The Golden Globe Awards 2011
Ricky Gervais, right?
Not to be belligerent but if you’re reading this blog, and you’re a gossipy bitch, I won’t understand it if you come at me with – “he was so inappropriate”.
He was exactly as we wanted him to be.
He did not care.
And he said the sh-t you want him to say. He said the sh-t YOU would say. That The Tourist is a joke. That certain Scientologists are GAY and frauds. That Bruce Willis is indeed Ashton Kutcher’s father. That Charlie Sheen is a mess. I mean… in a room full of the fakest of the fakes, people who have perfected the art of backstabbing, cheating, and lying, why wouldn’t you delight in Ricky Gervais calling it as it is?
It’s the Golden Globes after all. Where bribery is the magic word. And you expected him to “respect the occasion”?
Well… didn’t he?
But where was Justin Timberlake?
Working or sulking?
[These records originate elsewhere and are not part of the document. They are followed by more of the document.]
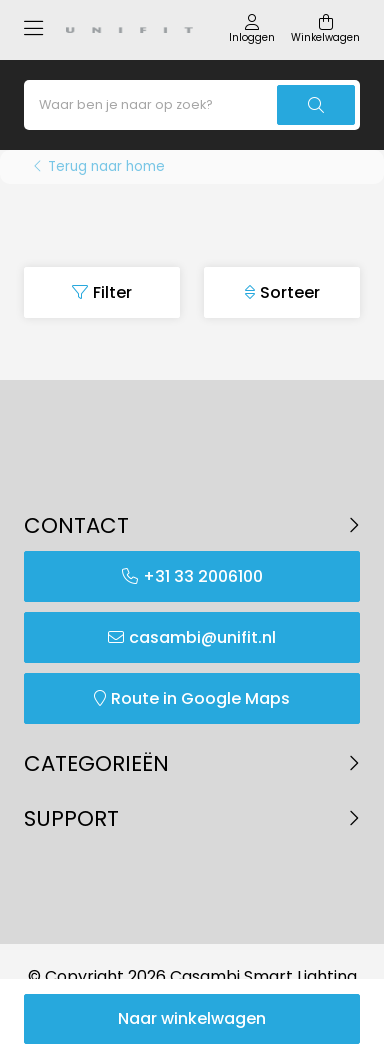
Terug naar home (106, 167)
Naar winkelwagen (192, 1018)
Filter (112, 292)
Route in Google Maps (200, 698)
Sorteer (290, 292)
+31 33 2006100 (203, 576)
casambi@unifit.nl (202, 637)
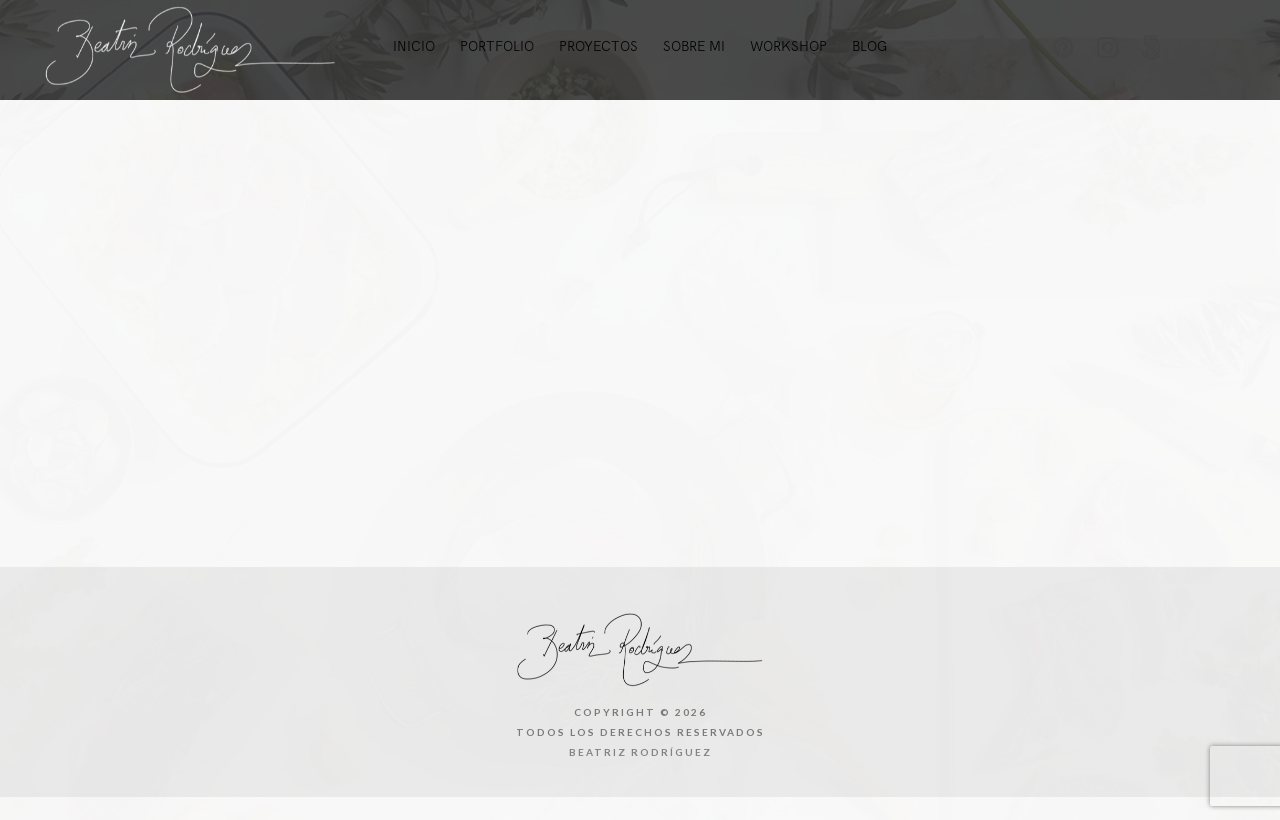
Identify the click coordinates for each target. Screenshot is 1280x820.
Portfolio (497, 46)
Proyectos (598, 46)
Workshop (788, 46)
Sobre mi (694, 46)
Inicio (414, 46)
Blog (869, 46)
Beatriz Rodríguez (640, 752)
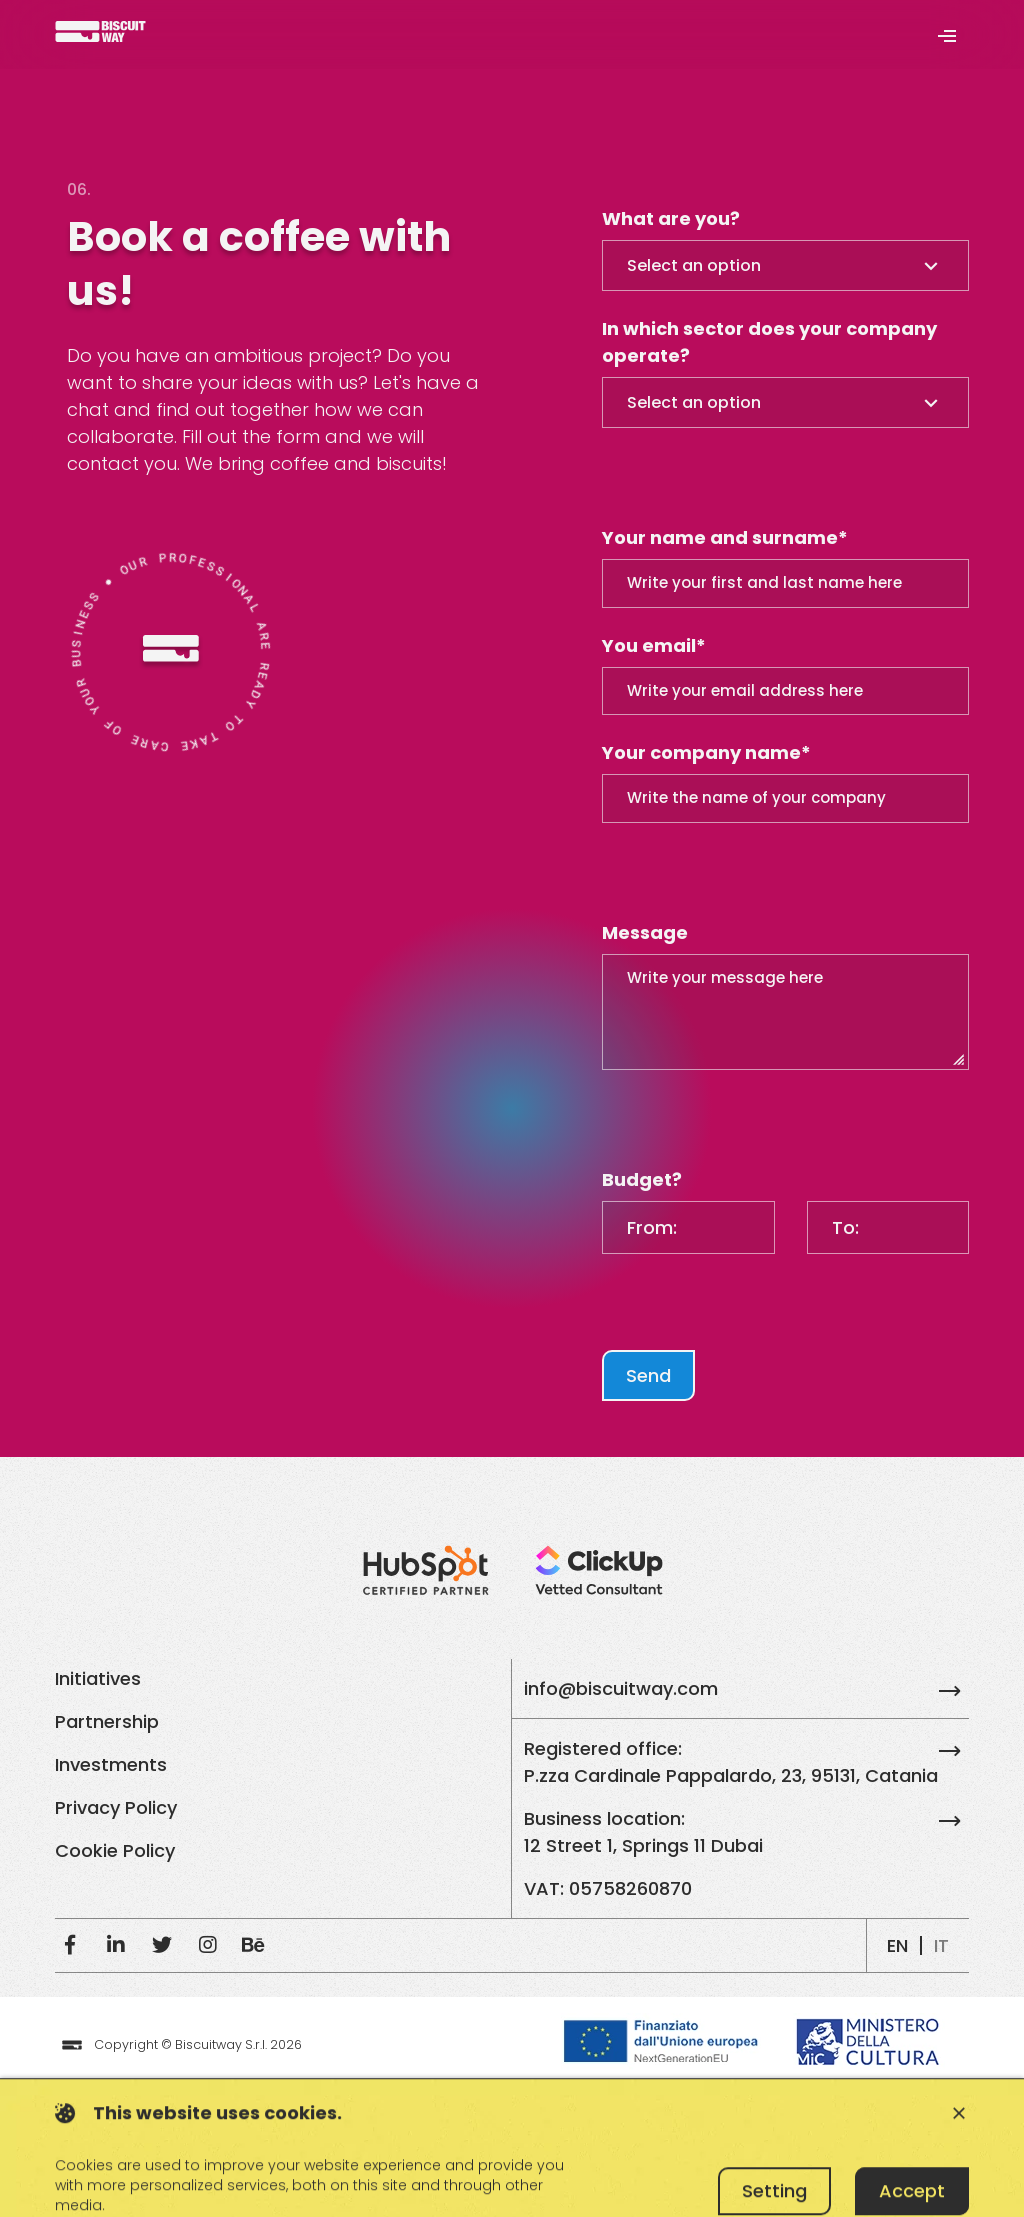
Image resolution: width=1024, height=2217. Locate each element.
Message (645, 932)
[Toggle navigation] (946, 34)
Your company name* (706, 752)
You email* (654, 645)
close (959, 2164)
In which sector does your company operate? (769, 342)
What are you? (671, 218)
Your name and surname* (725, 537)
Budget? (642, 1179)
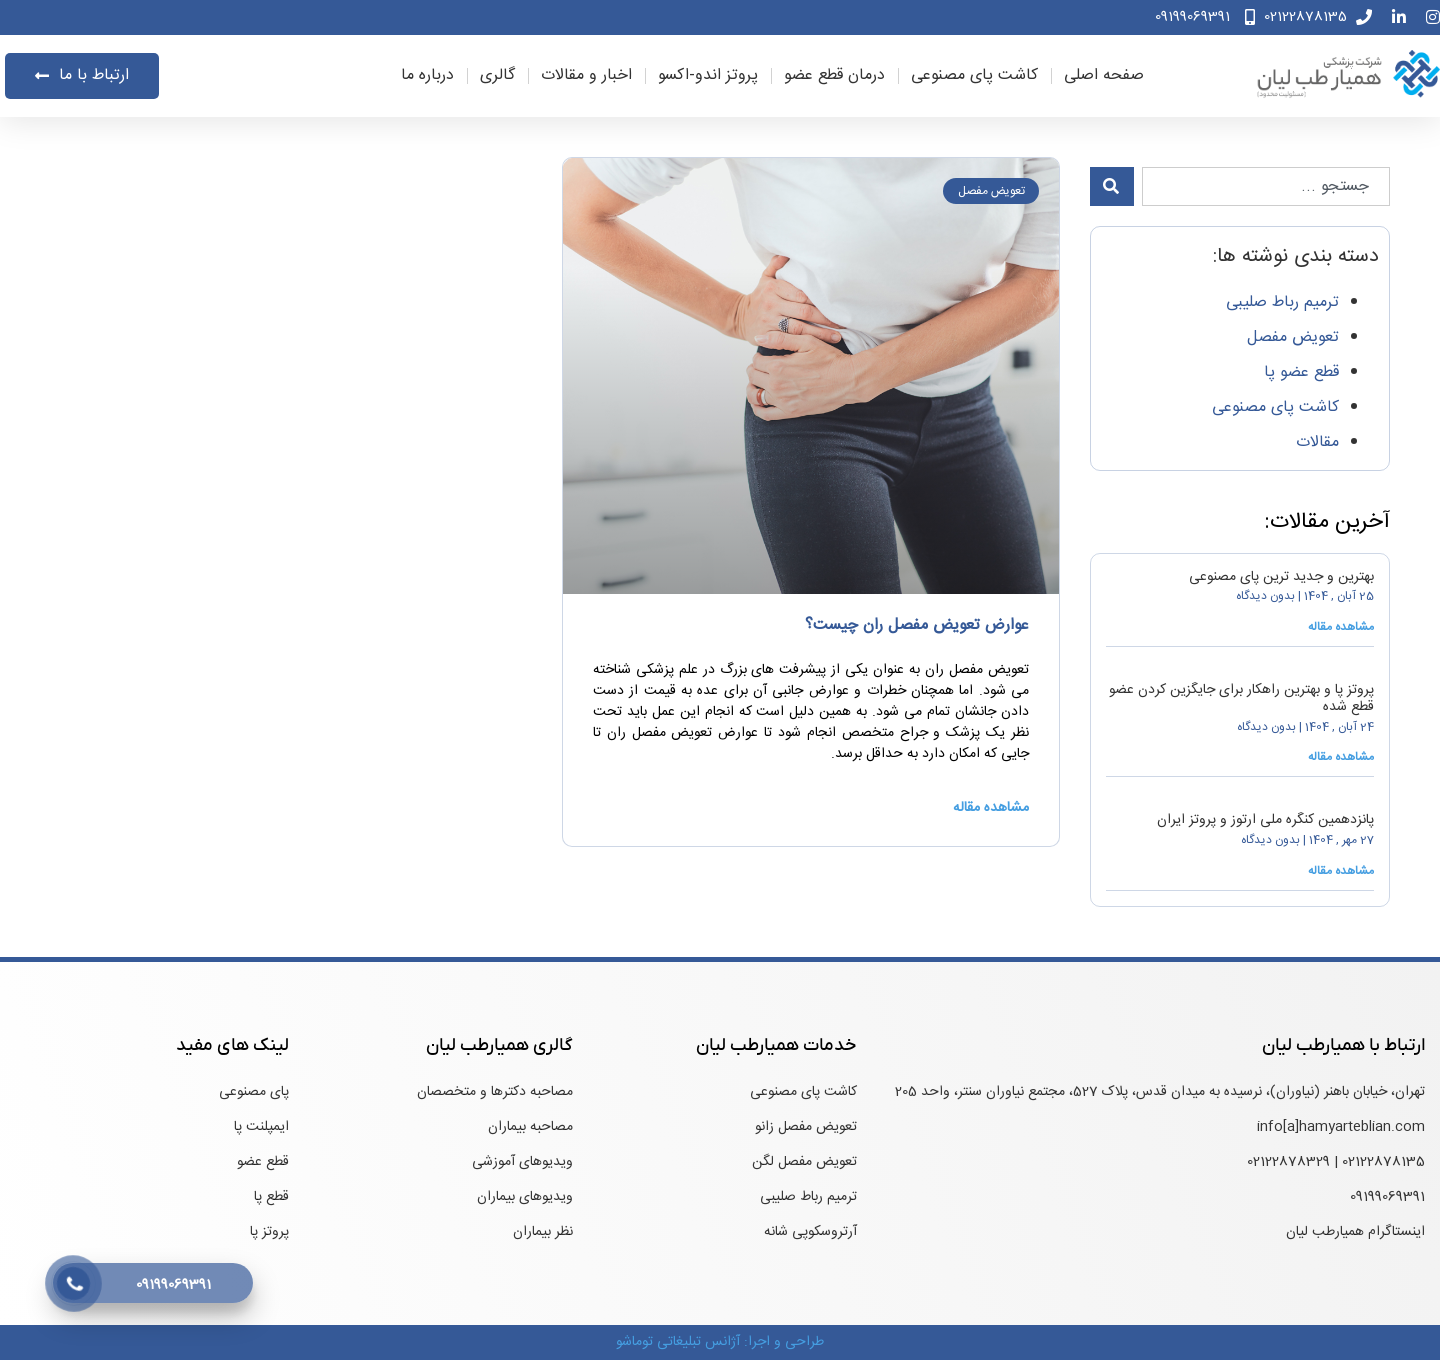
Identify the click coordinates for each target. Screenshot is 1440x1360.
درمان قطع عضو (834, 75)
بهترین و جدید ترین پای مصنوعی (1281, 577)
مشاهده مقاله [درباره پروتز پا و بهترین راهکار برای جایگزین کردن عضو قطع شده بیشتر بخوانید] (1341, 757)
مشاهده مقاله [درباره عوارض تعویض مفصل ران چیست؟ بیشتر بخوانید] (991, 808)
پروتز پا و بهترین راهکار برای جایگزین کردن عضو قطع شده (1241, 698)
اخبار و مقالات (586, 75)
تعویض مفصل (1293, 337)
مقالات (1317, 442)
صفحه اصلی (1104, 75)
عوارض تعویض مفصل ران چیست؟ (917, 625)
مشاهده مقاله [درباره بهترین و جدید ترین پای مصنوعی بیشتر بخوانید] (1341, 627)
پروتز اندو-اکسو (708, 75)
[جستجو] (1112, 186)
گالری (497, 75)
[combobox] (1266, 186)
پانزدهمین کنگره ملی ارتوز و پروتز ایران (1265, 820)
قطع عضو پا (1301, 372)
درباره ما (427, 75)
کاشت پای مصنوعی (974, 75)
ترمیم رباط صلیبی (1282, 302)
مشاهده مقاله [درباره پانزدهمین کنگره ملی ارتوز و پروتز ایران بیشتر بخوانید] (1341, 871)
Let me guess – he graciously did not want to take any attention away from his costars.
As for the style selections of the night, as already noted, there were gifts, so many gifts, so many putrid, horrifying gifts. Shockingly bad. Which means, for us, hilariously good. No doubt we will disagree. And I look forward to reading you yelling at me in my inbox. But by and large, I’m sure we can all come to the consensus that there was more suck than gold. Let’s to it then, shall we?
It’s a new world. I finally know now why the hate for Natalie Portman.